Samantha ne me pose aucune question sur l'accord conclu avec le gérant. Tout ce qu'elle veut c'est rentrer chez elle et s'y enfermer à double tour. Elle me suit néanmoins pour vérifier que je ne vais pas abîmer son scooter.

Je préfère ne pas dire un mot de plus. Samantha n'est pas d'humeur et je n'ai pas envie qu'elle me glisse entre les doigts.

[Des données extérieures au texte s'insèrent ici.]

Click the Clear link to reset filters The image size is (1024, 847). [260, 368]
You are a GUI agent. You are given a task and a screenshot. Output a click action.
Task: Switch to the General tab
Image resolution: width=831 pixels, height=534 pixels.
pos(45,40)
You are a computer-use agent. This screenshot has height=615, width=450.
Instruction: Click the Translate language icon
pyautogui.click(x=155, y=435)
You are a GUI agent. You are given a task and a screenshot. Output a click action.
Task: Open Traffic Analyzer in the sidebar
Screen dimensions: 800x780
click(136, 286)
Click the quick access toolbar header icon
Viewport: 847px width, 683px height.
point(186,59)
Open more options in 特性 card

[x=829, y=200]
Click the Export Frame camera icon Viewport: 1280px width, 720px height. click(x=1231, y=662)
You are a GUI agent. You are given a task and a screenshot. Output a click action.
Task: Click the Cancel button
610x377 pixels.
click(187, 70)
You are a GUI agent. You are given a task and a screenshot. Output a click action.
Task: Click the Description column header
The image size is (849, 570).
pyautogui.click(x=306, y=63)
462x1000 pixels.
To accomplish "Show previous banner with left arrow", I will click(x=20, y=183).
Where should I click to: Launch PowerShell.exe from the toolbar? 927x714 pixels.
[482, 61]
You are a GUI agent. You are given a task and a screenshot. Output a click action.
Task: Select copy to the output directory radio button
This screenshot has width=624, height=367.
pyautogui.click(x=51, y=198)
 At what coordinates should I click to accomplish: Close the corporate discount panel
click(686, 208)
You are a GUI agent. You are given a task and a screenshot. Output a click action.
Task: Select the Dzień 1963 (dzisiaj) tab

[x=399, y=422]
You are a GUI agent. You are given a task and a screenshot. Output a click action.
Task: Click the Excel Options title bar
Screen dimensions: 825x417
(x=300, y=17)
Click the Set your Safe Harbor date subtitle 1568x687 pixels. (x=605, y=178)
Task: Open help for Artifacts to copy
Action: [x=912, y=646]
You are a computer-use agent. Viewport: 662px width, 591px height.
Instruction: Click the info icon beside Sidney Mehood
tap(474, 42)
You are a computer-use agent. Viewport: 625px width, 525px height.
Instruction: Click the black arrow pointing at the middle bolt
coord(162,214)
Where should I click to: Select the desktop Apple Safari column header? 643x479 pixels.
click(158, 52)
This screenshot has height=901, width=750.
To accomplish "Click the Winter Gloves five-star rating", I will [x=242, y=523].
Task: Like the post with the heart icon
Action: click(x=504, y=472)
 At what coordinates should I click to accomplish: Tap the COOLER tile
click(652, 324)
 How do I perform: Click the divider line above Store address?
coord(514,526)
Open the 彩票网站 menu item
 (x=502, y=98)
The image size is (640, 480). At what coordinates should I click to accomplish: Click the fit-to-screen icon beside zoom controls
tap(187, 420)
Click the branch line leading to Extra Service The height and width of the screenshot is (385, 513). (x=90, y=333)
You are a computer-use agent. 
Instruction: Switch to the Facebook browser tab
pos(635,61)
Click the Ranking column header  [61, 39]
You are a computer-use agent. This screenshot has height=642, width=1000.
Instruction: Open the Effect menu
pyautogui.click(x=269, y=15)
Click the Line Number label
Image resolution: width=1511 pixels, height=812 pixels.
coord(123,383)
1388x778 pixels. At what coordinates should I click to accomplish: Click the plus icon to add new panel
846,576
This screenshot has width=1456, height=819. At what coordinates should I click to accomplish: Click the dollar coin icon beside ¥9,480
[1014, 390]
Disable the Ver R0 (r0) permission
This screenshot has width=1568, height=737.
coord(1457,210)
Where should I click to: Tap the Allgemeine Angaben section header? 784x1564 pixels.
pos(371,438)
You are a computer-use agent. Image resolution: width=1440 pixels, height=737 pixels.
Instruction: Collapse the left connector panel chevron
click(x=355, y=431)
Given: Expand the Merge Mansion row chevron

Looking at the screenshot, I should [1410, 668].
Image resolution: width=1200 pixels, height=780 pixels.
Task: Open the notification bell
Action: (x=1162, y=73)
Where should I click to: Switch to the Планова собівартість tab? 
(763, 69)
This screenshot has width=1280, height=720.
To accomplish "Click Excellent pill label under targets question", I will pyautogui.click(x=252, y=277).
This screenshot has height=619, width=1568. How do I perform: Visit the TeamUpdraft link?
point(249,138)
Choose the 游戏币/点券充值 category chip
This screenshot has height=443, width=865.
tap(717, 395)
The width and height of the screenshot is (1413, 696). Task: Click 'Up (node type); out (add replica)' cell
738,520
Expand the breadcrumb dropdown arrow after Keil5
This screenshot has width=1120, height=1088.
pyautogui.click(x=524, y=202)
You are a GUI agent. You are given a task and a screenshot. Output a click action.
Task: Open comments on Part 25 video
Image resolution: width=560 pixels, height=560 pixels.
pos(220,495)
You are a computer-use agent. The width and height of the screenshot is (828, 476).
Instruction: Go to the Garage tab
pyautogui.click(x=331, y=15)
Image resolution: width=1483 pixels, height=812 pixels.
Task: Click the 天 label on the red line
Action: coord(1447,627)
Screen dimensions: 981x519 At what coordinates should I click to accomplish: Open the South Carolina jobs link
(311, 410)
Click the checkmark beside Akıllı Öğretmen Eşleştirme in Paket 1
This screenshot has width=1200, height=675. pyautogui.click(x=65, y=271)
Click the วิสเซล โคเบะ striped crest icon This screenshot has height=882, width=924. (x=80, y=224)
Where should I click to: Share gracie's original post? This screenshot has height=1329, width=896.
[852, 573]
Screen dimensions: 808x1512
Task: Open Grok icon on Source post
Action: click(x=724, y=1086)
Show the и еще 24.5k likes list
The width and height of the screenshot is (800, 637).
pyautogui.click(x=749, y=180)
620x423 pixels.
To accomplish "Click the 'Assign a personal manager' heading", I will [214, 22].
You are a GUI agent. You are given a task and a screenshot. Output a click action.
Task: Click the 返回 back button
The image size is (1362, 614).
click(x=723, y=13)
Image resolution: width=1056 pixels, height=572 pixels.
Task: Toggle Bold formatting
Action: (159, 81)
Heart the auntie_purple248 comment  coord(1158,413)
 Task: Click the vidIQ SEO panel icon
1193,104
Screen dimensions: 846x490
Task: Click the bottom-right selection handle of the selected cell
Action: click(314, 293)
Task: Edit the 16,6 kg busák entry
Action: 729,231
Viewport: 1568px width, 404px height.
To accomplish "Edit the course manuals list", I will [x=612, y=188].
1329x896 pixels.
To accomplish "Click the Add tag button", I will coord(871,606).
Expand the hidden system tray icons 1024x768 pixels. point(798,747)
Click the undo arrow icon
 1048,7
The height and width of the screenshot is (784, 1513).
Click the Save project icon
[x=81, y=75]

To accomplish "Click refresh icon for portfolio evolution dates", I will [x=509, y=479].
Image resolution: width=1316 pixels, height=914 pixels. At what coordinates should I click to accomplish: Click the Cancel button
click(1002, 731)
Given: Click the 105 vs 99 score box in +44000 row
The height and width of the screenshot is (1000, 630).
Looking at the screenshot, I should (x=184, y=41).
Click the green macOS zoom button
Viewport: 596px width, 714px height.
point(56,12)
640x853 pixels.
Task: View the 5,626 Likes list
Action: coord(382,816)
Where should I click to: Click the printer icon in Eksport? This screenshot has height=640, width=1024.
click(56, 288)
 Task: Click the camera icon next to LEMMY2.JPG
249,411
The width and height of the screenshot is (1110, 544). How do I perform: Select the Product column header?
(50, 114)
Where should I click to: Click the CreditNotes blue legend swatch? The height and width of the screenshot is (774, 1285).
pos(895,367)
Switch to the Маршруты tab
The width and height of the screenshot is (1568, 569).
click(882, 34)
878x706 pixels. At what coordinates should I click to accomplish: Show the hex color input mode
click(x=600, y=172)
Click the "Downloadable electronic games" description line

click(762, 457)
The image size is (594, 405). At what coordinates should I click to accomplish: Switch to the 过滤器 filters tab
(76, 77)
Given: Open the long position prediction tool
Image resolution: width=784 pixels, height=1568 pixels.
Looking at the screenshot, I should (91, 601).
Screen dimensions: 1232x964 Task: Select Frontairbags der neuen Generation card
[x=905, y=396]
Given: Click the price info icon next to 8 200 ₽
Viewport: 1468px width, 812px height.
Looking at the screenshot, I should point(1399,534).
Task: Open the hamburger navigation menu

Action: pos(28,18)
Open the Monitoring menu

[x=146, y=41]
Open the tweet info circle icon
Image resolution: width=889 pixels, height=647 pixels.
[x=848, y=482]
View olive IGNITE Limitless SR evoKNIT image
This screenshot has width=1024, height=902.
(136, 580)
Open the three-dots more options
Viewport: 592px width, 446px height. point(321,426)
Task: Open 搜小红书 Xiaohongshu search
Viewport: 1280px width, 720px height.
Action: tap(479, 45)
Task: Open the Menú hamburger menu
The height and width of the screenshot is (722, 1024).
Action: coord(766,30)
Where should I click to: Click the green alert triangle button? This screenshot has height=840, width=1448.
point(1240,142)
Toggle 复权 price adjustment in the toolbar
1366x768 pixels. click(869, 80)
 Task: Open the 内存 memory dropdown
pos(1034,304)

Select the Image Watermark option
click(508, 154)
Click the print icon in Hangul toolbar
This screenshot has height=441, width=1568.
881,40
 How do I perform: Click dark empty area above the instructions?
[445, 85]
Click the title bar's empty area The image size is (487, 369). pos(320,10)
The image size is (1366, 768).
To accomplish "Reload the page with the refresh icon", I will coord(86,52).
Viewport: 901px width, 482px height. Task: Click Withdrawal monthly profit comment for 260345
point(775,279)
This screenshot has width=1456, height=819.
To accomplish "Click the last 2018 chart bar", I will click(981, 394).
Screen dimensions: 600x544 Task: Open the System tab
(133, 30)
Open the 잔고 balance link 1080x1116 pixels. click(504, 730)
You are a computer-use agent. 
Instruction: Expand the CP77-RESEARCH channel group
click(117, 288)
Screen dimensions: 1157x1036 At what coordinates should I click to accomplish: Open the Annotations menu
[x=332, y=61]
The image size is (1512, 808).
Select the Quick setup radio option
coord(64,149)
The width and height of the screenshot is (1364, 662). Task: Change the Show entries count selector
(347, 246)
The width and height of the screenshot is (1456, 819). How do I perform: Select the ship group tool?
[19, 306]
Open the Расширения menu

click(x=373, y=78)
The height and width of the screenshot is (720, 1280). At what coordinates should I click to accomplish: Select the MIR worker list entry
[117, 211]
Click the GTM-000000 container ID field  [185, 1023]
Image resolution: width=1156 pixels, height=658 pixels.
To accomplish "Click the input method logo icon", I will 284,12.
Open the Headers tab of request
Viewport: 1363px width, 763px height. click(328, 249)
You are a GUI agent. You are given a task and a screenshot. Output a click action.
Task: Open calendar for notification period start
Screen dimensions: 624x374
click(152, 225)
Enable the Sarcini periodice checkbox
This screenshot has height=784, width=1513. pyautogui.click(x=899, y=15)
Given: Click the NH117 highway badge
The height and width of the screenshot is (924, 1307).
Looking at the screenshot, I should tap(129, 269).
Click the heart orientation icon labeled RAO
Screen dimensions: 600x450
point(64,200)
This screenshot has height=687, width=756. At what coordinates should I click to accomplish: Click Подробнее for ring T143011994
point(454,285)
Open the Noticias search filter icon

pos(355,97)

Quand nous arrivons enfin aux abords de la moto, je la vois froncer des sourcils. Je n'ai qu'un casque alors je le lui mets sur la tête avant qu'elle ne trouve encore quelque chose à redire. C'en est stressant. J'ai l'impression de marcher sur des œufs avec elle.

— Monte et accroche-toi bien à moi, lui ordonné-je en enfourchant ma bécane.

Elle est un peu gauche pour se positionner, aussi je l'invite à mettre ses bras entourent de ma taille.

— Y'a pas un autre moyen pour s'accrocher ?

— Tu ne supportes pas de me toucher ou quoi ?

— C'est pas ça... C'est... Compliqué.

— Écoute, je ne sais pas c'est quoi ton problème, mais tant que je te sentirai contre moi, c'est que tu ne te seras pas vautrée par terre. Je ne souhaite pas découvrir en arrivant devant l'immeuble que je t'ai perdue en cours de route. Alors, prends ton mal en patience et tu seras débarrassée de moi dans quelques minutes.

La voir lutter pour ne pas me toucher me fait grincer des dents. Pour qui se prend-t-elle ? Elle n'est pas meilleure que moi.

Dans un silence morne, je mets le contact.

Vivement que je la largue dans son appartement et qu'on recommence à s'ignorer.